**EXERCISE GOAL**
Lines from the records below that contain the word "calendar" are to be copied out.

**DATA EXCERPTS**

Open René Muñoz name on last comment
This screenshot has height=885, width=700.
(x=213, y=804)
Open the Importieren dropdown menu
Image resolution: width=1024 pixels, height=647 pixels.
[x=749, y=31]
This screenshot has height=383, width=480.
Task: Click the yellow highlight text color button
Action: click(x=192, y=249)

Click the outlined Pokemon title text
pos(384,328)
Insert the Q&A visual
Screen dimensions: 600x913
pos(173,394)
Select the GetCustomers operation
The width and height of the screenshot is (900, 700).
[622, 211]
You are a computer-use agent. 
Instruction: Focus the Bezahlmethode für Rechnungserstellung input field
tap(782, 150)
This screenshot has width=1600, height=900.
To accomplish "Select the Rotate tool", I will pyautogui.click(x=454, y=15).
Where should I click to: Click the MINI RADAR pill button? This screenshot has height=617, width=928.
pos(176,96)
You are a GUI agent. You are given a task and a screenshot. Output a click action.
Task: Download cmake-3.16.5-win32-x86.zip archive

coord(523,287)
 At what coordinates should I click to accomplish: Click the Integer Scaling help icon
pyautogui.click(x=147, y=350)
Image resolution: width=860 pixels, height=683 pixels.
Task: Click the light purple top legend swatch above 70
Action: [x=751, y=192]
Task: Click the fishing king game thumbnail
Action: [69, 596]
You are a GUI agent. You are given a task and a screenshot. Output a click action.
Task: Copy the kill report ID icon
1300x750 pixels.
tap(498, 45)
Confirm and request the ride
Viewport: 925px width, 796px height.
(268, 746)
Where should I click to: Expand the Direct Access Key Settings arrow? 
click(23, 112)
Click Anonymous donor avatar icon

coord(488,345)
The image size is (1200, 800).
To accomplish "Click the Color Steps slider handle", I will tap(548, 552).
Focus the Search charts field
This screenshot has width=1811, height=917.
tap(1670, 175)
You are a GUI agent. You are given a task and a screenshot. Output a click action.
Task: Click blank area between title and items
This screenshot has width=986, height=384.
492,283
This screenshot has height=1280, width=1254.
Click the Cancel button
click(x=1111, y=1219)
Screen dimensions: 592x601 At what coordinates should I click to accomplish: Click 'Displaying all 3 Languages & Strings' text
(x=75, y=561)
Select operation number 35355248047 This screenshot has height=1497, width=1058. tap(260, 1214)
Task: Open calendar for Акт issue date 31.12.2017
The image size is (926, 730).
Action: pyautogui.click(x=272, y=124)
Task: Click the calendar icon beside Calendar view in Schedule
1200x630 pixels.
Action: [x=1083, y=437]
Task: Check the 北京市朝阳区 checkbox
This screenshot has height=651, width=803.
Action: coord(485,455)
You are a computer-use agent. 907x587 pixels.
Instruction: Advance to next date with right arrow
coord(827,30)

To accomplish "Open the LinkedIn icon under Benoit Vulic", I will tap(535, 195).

**ANSWER BOX**
Task: Open calendar for Акт issue date 31.12.2017
Task: Click the calendar icon beside Calendar view in Schedule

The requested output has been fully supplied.